Cherry Heering Vintage Bottlings Make a Fashionable Splash During The Manhattan Cocktail Classic
By Francine Cohen Photos Courtesy of Cherry Heering
Fashion designers often reach to the past to inspire the future, while most distillers are busy producing spirits in the past they look forward to sharing with appreciative patrons in the future. Thanks to Cherry Heering (www.cherryheering.com) the two concepts collided most pleasurably during the Manhattan Cocktail Classic (www.manhattancocktailclassic.com) when vintage 1890 and 1950 bottles of the classic cherry brandy were uncorked to the sounds of jazz age music under the vaulted ceilings of Grand Central Station’s Campbell Apartment (www.hospitalityholdings.com) – formerly the luxurious office and salon of ’20’s mogul John W. Campbell.

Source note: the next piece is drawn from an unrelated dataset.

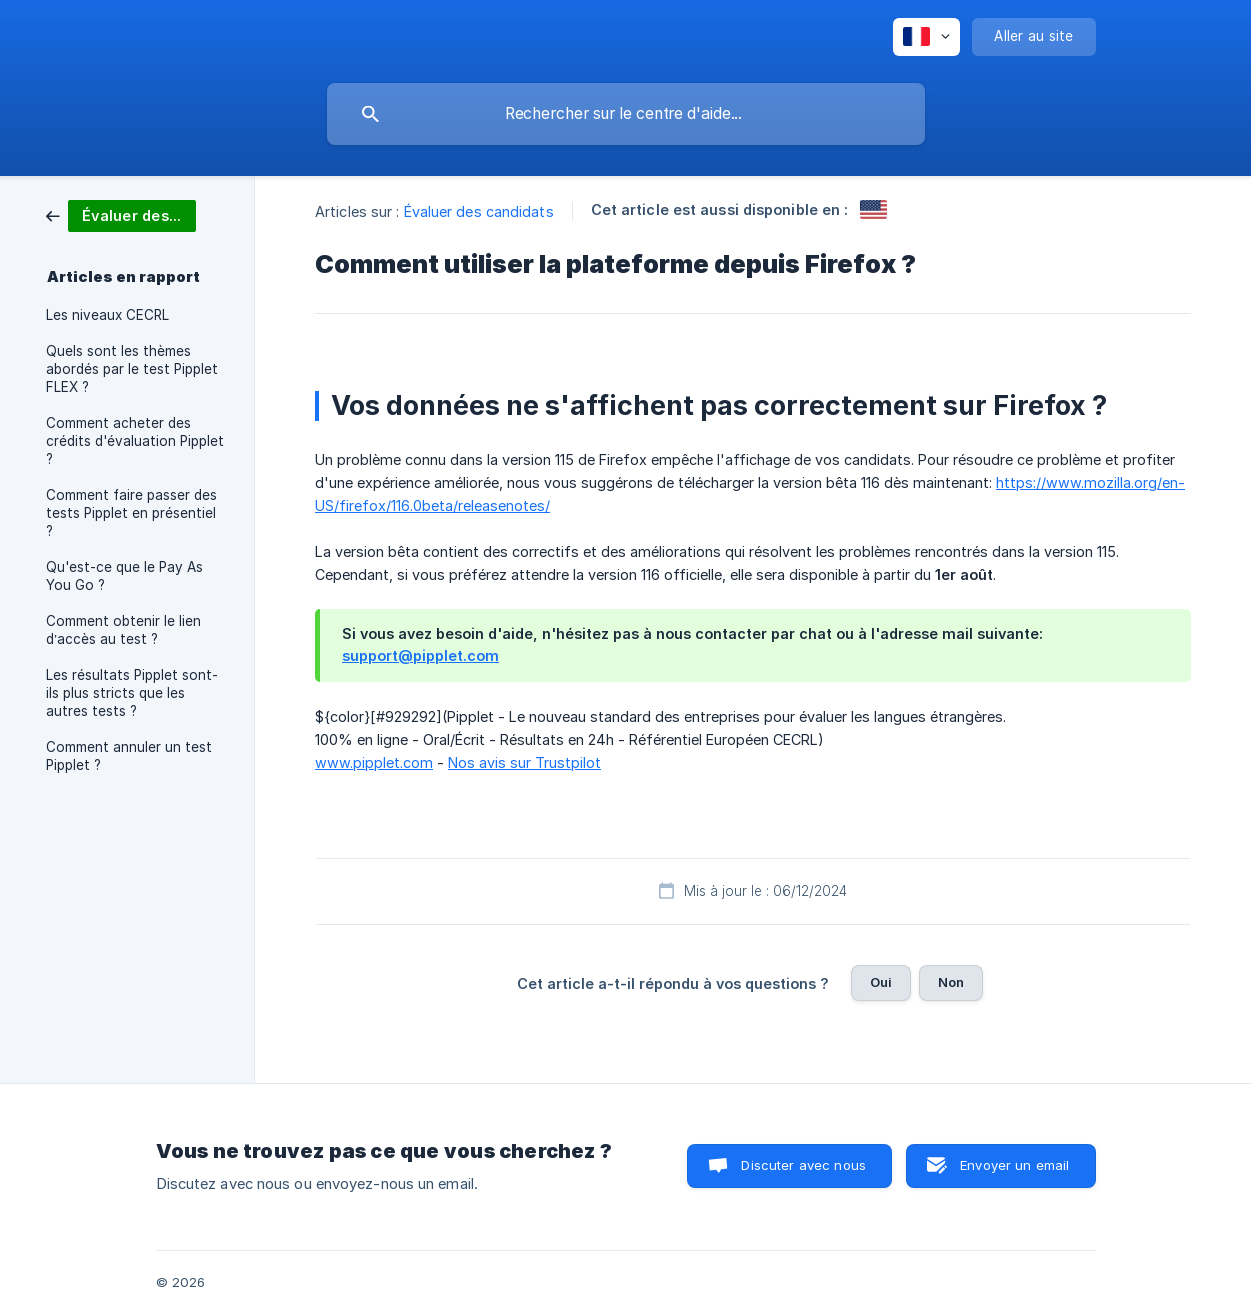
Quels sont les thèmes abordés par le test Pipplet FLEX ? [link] (132, 369)
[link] (121, 214)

Campbell, with his obvious taste for exquisite luxury, would have applauded these two very special pourings. Both had aged to a fine sherry or port-like flavor, pleasing all who were on hand to sip along with the official tasting panel: Jörgen Tilander, owner of the Cherry Heering liqueur brand, Jackson Cannon, famed Boston bar man from Eastern Standard, Akiko Katayama, an established international writer and former Iron Chef judge and Tony Abou-Ganim, The Modern Mixologist and MC/Host of the Cherry Heering liqueur vintage event (www.themodernmixologist.com).
One of the exciting things about exploring the world of spirits is experiencing a variety of expressions, vintages and new products. However, rarely does the chance occur for spirit aficionados to taste something over 100 years old. Adéle Nilsson, CEO of the Xanté & Peter F. Heering Company, was quite delighted that the elixir within the bottles had so beautifully stood the test of time. She commented, “We didn’t know what we would find, but it was wonderful.”
Equally as wonderful for the tasting panel and guests was the opportunity to enjoy each vintage in elegant Orrefors Kosta Boda glassware (www.kostaboda.com).
Once Robert Hamilton, sommelier of Porter House New York opened and decanted the bottles, the tasting panel recorded their notes for history focusing on five areas including, mouth feel, stretch on the palette, degree of sweetness, post resonance and overall balance.
The clear favorite was Cherry Heering liqueur vintage, 1890. Tony Abou-Ganim says,
“This vintage is really well kept, providing notes of chocolate and cigar as if they really rolled everything into the whole spirit. It’s deep, more rounded, more impactful and I
was eager to see how long it can be aged and still taste refined – this is my favorite.”